The Battle Against the White Trains

These white trains were supposed to be a top-secret project. However, people began to worry about the idea of nuclear war around the 1980s, and people began expressing their anxieties about the radioactive materials being moved around the country. Resistance groups like the Ground Zero Center for Nonviolent Action with which Catholic theologian Jim Douglass was affiliated. He purchased a home in Bangor Washington overlooking the Naval Submarine Base in 1981, and he and his wife noticed the same white train entering and exiting the place.

And so, they launched a campaign to fight these white trains, as Douglass described, “the most concentrated symbol we have of the hell of nuclear war.” They figured and mapped out the possible routes of the train from Amarillo to Washington and then contacted peace and religious groups whom he asked to watch for these trains, do a prayer vigil, as well as inform local newspapers about them. Activists went in front of the DOE building, carrying with them a mapped-out route of the white train, along with a huge banner saying, “The Nuclear Train Starts Here.”

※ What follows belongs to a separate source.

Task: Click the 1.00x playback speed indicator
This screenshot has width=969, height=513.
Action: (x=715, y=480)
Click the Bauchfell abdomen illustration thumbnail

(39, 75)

Unknown to Douglas and his wife, many “Peace” and “disarmament” groups in the U.S. had been infiltrated by the Soviet Union which was using them to to put pressure on the U.S. to disarm even as these groups fed valuable intelligence to the Russians.

Tying To Resolve The Problem

The public attention that the white trains garnered posed a huge problem for the DOE— knowing the trains’ route meant there was now a threat that they could be hijacked. They attempted to solve this by rerouting the trains, but more and more people were becoming aware and vigilant of these white, unlabeled trains. They then passed regulations that would make it illegal to pass information about the trains’ railways, but that didn’t work either, so they tried repainting them with different colors.

The memorandum called “Color Change of Safe-Secure Railcars” noted, “the painting of these railcars will not stop dedicated protesters from identifying our special trains. However, it will make tracking our trains more difficult, and we believe, enhances the safety and security…” The trains became green or red or gray, sometimes blue. Anything but white. But who wouldn’t recognize these trains dotted with turrets for snipers?

87-foot railcar, painted as an ordinary Westinghouse railcar (one of the contractors), was a prototype built to carry and launch a single, nuclear-tipped LGM-118A. (Photo: Gregory J Kingsley –
CC BY-SA 3.0/The Vintage News)

In the end, the US government decided to ditch the not-white-anymore trains completely and began to use Safeguard Transporter trucks for moving the nuclear materials instead, without letting the public know, of course.